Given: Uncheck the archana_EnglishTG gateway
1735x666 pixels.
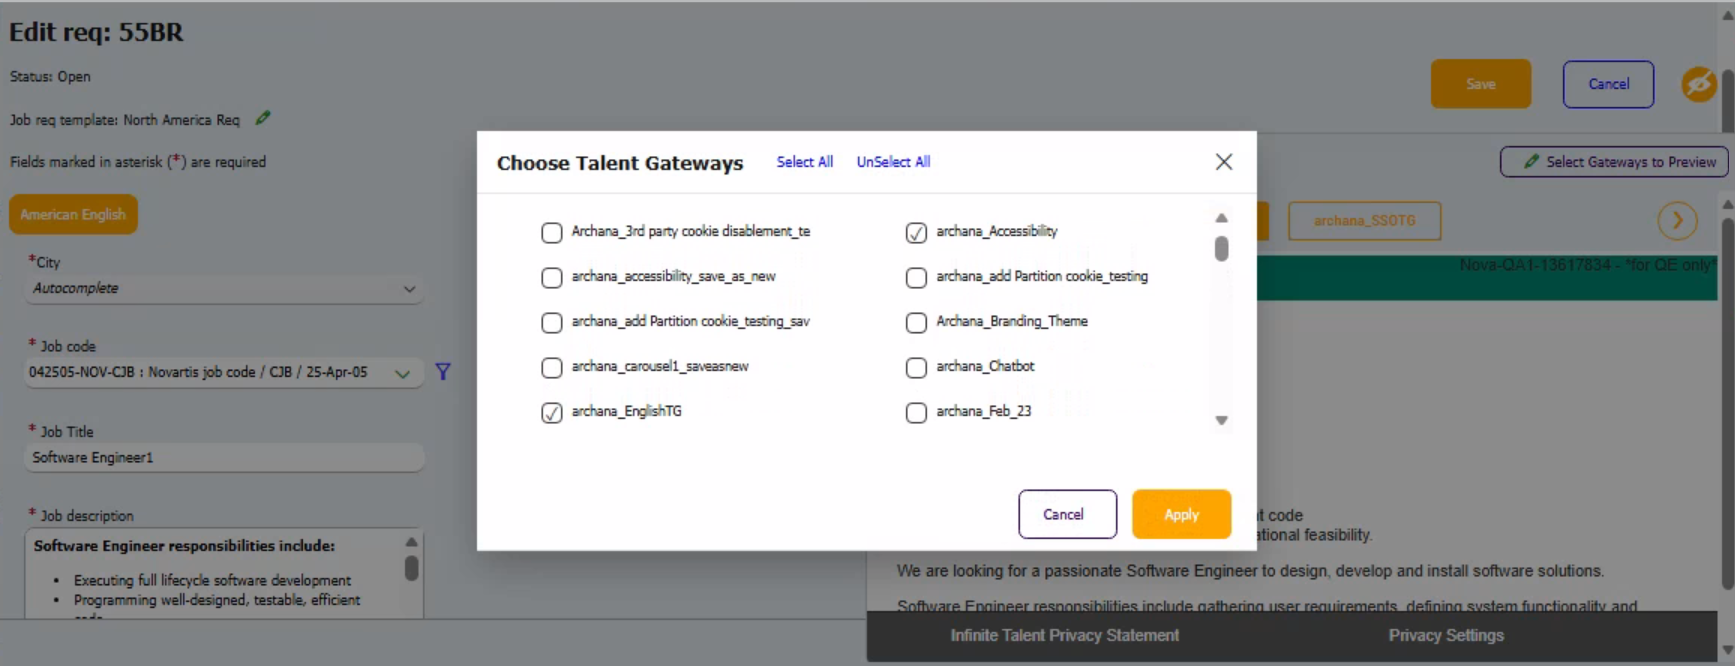Looking at the screenshot, I should click(x=552, y=413).
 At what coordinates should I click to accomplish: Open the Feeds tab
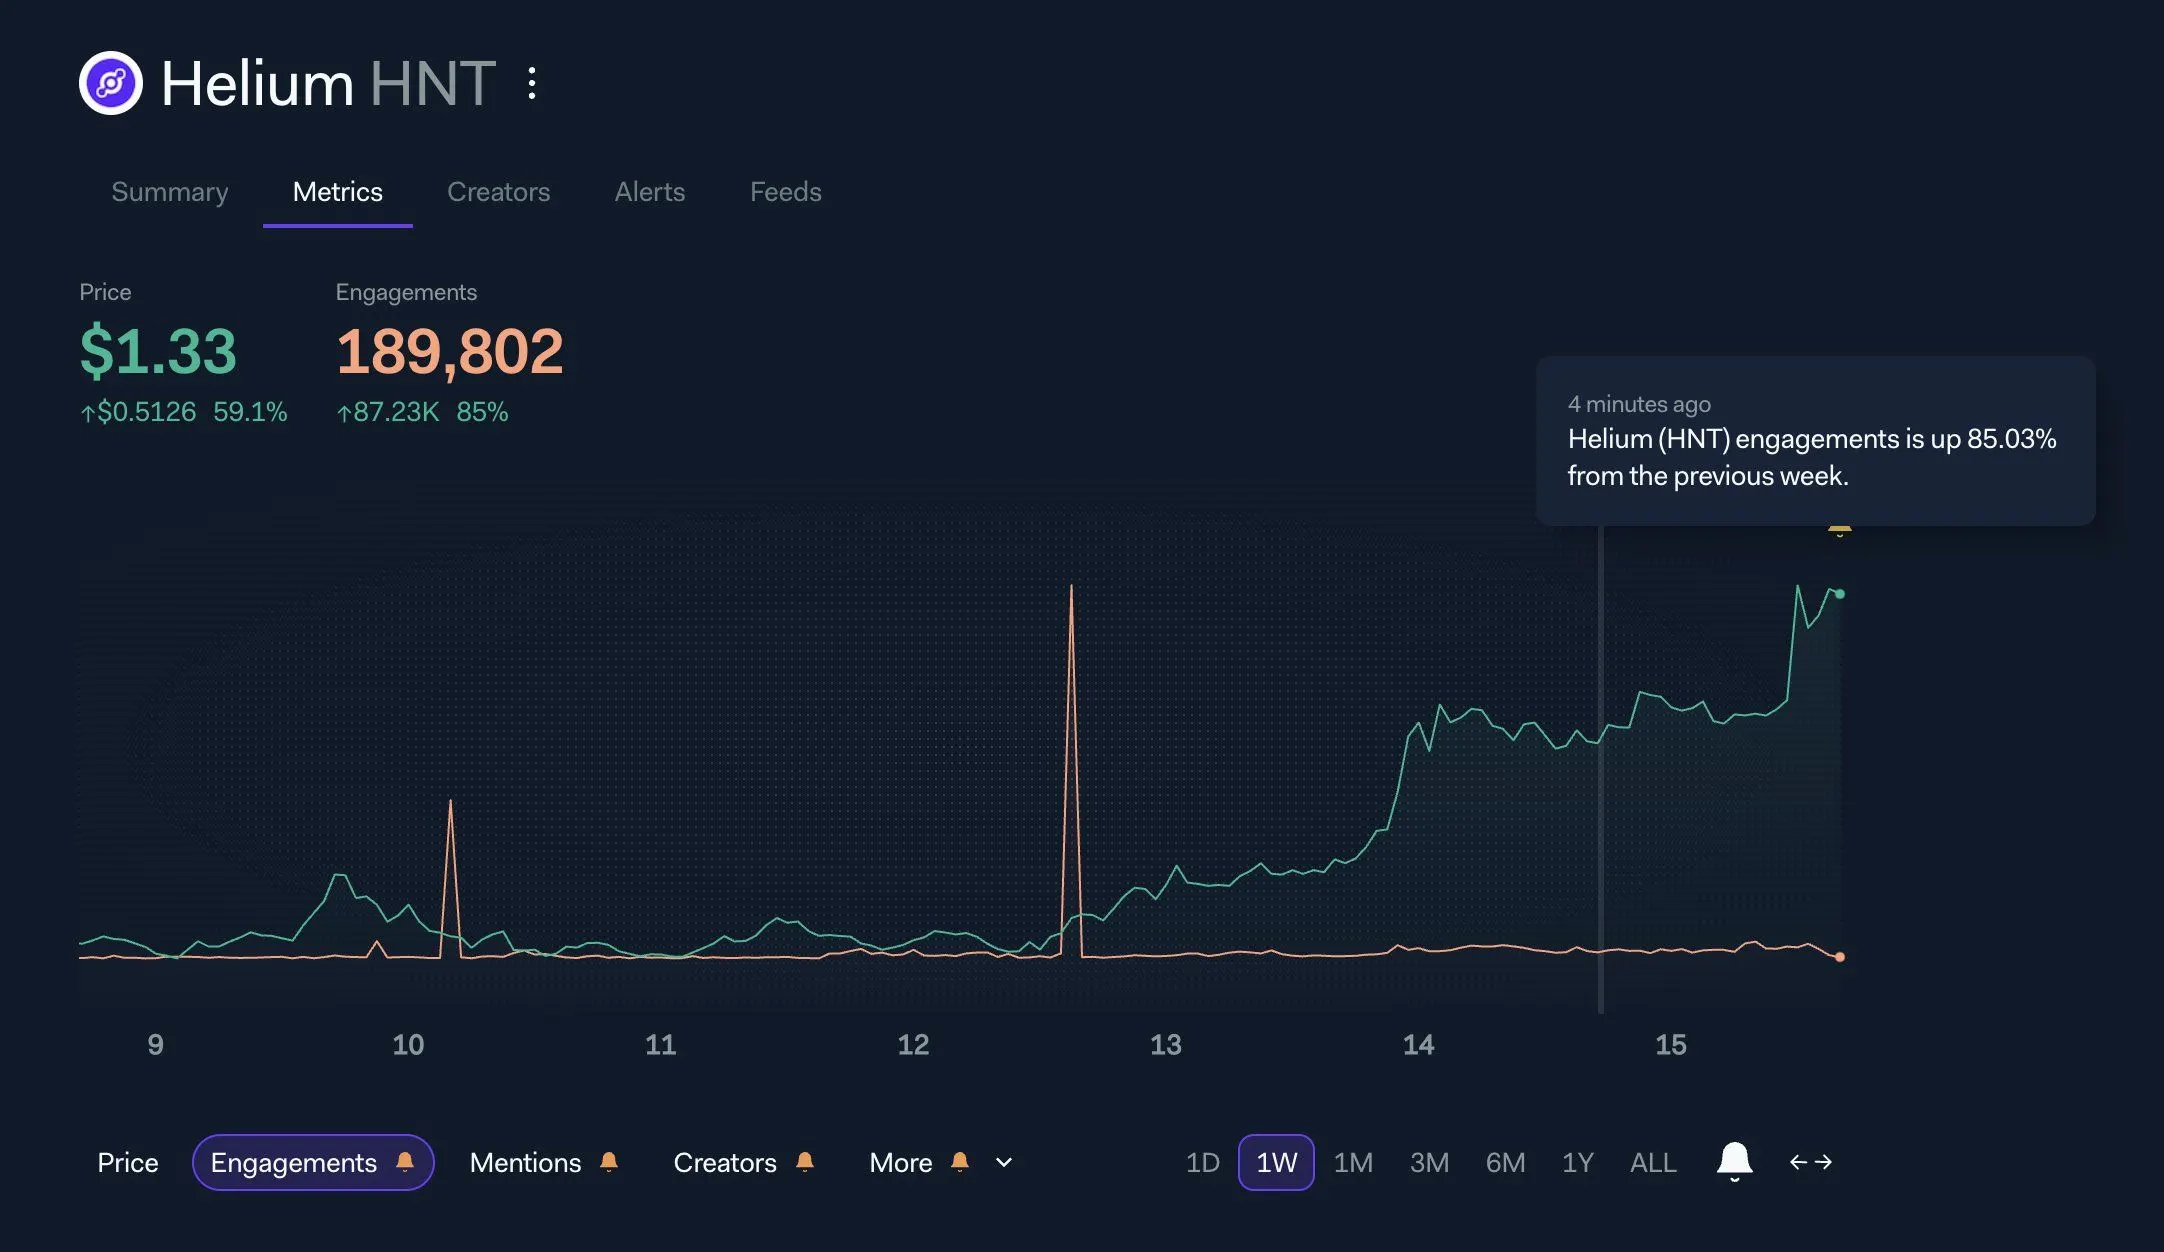(784, 192)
===
Problem statement:
Rescale everything from the line containing "At what coordinates" down to the end of the entries, both included, by writing those lines out again with the requests kept and every click coordinate in the answers multiplied by 2 and rounded to a whole number, halves rounding up. Leave the pictures out of your answer.

Result of the task:
 At what coordinates should I click to accomplish: Open the Feeds tab
(1568, 384)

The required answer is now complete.